_HOW TO COMPLETE THIS TASK_.
Each line below that includes the word "computer" is to be reported.

_ENTRIES SUPPLIED_.
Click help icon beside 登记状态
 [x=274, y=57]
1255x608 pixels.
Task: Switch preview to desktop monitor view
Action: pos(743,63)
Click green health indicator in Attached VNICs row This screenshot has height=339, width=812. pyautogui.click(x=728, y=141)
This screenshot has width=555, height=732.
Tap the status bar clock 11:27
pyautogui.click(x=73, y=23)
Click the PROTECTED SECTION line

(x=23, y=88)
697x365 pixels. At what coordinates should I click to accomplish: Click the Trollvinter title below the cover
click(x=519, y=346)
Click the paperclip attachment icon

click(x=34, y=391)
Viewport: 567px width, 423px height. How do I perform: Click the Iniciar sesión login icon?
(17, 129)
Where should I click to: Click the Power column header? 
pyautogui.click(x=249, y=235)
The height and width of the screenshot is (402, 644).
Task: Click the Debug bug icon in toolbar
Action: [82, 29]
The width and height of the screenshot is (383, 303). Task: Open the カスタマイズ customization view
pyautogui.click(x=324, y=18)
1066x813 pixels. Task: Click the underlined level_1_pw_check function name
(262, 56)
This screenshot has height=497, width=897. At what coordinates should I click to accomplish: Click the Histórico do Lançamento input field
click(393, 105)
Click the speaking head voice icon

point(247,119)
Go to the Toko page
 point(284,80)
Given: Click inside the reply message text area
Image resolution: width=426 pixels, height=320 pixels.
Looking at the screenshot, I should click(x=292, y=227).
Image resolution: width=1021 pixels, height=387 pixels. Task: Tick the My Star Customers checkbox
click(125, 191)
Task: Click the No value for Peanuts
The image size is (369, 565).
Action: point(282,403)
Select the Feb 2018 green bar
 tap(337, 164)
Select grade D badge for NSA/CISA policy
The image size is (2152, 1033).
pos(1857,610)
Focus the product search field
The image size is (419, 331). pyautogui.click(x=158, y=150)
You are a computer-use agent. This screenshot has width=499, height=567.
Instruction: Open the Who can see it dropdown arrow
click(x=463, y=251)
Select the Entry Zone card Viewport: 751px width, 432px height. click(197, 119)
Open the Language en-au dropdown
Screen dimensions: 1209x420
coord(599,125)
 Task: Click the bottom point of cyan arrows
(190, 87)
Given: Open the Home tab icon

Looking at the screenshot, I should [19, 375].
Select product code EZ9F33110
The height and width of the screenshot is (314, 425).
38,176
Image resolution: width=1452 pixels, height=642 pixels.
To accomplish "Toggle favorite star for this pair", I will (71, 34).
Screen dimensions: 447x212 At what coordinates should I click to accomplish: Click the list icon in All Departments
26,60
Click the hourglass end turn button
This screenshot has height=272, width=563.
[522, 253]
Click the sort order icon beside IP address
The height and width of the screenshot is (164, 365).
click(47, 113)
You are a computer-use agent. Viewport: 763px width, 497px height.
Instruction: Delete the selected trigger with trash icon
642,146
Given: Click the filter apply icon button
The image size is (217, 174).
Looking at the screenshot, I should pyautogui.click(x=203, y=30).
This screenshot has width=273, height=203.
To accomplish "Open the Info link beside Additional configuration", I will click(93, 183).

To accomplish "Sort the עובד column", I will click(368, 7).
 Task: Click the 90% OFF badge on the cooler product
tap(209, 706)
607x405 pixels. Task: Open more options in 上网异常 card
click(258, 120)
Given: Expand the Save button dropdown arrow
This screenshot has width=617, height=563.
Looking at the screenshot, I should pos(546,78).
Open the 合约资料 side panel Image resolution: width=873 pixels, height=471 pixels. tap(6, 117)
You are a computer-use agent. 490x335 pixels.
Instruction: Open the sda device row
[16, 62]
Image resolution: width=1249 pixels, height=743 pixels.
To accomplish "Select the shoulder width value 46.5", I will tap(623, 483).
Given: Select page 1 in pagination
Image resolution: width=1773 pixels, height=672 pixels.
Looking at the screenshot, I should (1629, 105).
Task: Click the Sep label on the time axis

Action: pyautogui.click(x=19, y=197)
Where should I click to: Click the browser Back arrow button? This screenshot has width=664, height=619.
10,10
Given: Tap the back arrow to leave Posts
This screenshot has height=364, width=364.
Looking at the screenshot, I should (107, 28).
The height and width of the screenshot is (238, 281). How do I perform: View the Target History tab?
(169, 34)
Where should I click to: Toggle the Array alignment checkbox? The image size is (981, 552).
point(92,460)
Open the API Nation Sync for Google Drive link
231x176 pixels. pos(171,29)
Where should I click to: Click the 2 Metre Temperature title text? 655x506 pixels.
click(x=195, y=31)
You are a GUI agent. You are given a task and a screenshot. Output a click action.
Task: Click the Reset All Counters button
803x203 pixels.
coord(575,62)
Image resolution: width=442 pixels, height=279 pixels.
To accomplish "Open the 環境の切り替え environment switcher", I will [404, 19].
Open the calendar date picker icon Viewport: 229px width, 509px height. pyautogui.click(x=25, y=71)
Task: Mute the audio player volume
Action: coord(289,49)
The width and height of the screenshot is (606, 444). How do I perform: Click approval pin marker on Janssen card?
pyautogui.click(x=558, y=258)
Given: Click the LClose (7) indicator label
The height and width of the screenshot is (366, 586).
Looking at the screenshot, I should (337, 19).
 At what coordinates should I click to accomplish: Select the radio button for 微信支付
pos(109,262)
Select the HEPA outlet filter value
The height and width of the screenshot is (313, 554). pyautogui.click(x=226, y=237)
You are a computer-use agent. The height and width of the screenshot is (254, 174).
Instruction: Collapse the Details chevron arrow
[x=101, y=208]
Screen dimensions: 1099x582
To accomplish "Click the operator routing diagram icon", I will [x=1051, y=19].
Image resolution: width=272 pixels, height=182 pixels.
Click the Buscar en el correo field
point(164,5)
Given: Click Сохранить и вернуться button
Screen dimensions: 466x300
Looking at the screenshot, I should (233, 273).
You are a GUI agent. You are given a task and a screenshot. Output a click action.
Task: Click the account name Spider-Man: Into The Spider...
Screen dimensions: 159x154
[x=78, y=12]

_ANSWER TO THE PROBLEM_.
You are a computer-use agent. This screenshot has width=499, height=567.
You are a computer-use agent. Viewport: 763px width, 497px height.
You are a computer-use agent. 490x335 pixels.
You are a computer-use agent. The height and width of the screenshot is (254, 174).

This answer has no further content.